» What to do
A. From the reflection on CURE below, copy the passage word for word, beginning with "There was something" and ending after "healing through surgery.".
B. In the reflection on CURE below, what kind of surgery did the child in the concert video receive?

━━━━━ Selected extract

“Now therefore stand still and see this great thing that the Lord will do before your eyes.” 1 Samuel 12:16
Recently, CURE received a visit from some students and staff from an international school in Nairobi.
This group was really interested in our work with Smile Train, an organization that helps provide free cleft lip and palate surgeries for children. We got to give them a tour, let them give goodies to our kids, and even gave them a taste of what surgery is like by allowing them to go into our operating rooms.
A lot of the group was made up of girls. And because of this, they noticed things. Things that I’ve probably grown accustomed to. I’ve already forgotten their comments, but they were filled with empathy and sweetness. They were seeing CURE with first time eyes.
They had a fresh perspective.
Recently, I also went to a concert.
Now, this wasn’t your regular, go watch Adele or the Newsboys perform for you for an hour and a half kind of concert.
No, this was a concert with a purpose.
It was called Concert in the Dark. One of the main purposes of this concert was to raise money for surgeries for the blind. Some of the concert was played in the dark, we received cards with braille messages on them, and we experienced moments of what it feels like to be blind.
We also watched a video of a child who received cataract surgery. In the process of the video, we watched him have an eye exam, go through surgery, and then we saw him after his surgery.
There was something about that video… It was a simple video. It wasn’t very long. It wasn’t overly fancy. But it had an impact on me. There was that visual of watching a child find healing through surgery.
Then I realized…
This is what happens at CURE.

━━━━━━━━━━
━━━━━ Data extract

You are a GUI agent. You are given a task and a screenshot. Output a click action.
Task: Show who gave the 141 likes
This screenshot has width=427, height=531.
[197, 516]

━━━━━━━━━━

» Your written answers
A.
There was something about that video… It was a simple video. It wasn’t very long. It wasn’t overly fancy. But it had an impact on me. There was that visual of watching a child find healing through surgery.

B. Cataract surgery.